Con un esfuerzo casi heroico llegó por fin a su edificio. Subió las escaleras a gatas y exhausto. Ya en su cuarto, casi exánime, lanzó su maleta y abrigo al suelo. Se tumbó en el rincón más cercano de la habitación, temblando. Todavía seguía confundido. No podía ya distinguir con la mirada ni con sus otros sentidos que yacían igualmente exhaustos y entumecidos. Cuando cayó al suelo, sintió las manos heladas, temblorosas, y sangrientas. Con las escasas fuerzas que le restaban, un turbulento centelleo anegó sus ojos. Un sordo aullido rápidamente se ahogó en su garganta. No podía articular el más leve gemido. Había olvidado su nombre y sus recuerdos. Había olvidado qué hacía ahí sentado, que hacía antes caminando, por qué estaba así postrado… tal vez llorando.
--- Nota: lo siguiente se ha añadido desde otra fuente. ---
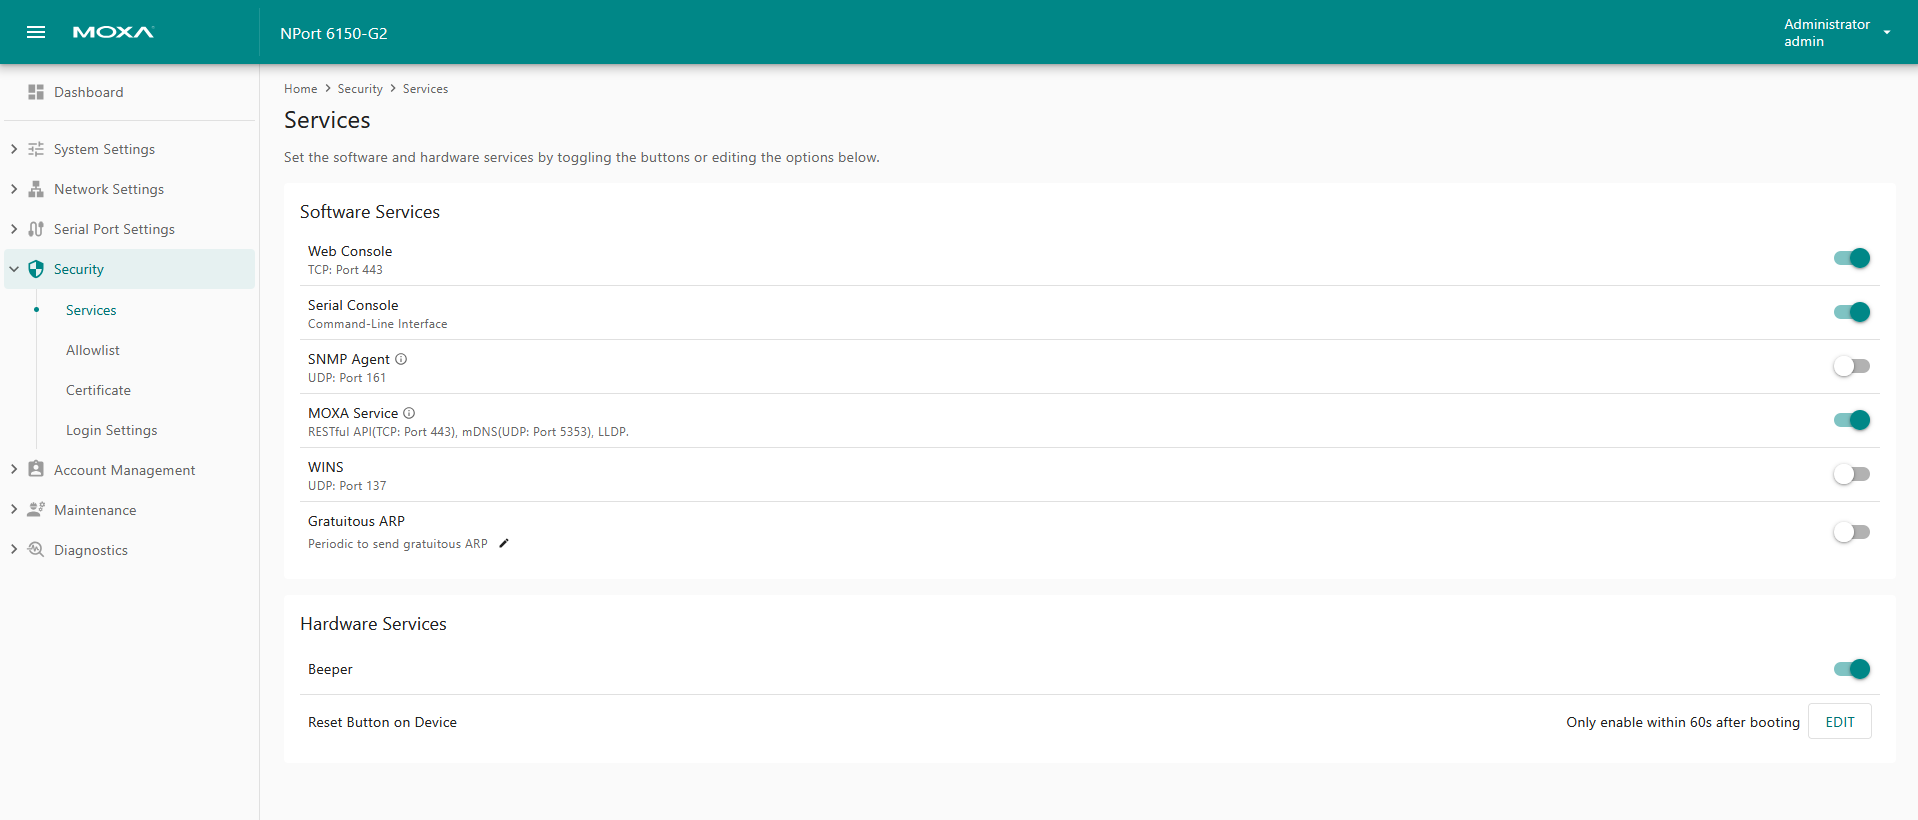Turn off the Beeper toggle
Ya bien entrada la noche, a la hora de costumbre, el hombre se hallaba en el baño contemplando su cepillo. Luego de un apagado suspiro, apretó con su conocido metodismo el dentífrico, siempre desde abajo. Con una suavidad impecable exprimió la pasta dental sobre el cepillo de cerdas bien cuidadas y limpias; cinco minutos después ya había terminado esa tarea. Regresó a su habitación. Su abrigo y su maleta yacían cuidadosamente colgados en sus respectivas perchas. El alfombrado suelo ofrecía una pulcra y mullida vista. Una acogedora luz blanca se desprendía de las lámparas como un apacible perfume se desprende de una rosa. Un espejo minuciosamente bruñido dibujaba con prolijidad cada detalle de su persona. Ahí podía verse a sí mismo, cincelado con precisión hasta el último detalle, como una perfecta estatua, incorruptible. Ahí podía ver duplicado su pantalón a rayas cuyas únicas arrugas eran las de los delicados pliegues que se descolgaban del resorte. Su saco, también a rayas, se veía reflejado clara y relucientemente como una hoja de papel de regalo. Su piel apenas si acusaba seña de anormalidad alguna, cada vellito estaba en su lugar, bien acicalado. Él era perfectamente normal, y esto debe tomarse de manera literal: bien podría ser alguna de las formas que Platón tanto andaba buscando. Sus pantuflas yacían mullidas y limpias con ese ideal escrúpulo propio de las figuras mudas de los museos. Sonó el reloj. Las luces estaban apagadas, todo estaba en paz como de costumbre. Sin notarlo, el hombre se había quedado dormido mientras roía de nuevo sus viejos recuerdos. Se había sobrepuesto a las imprecisiones que el día le había espetado. Ya no se preocupaba. Sabía, o mejor, intuía, sin tener la más mínima consciencia de ello, que la mejor manera de continuar con una vida es a través del olvido. Y olvidaba a diario.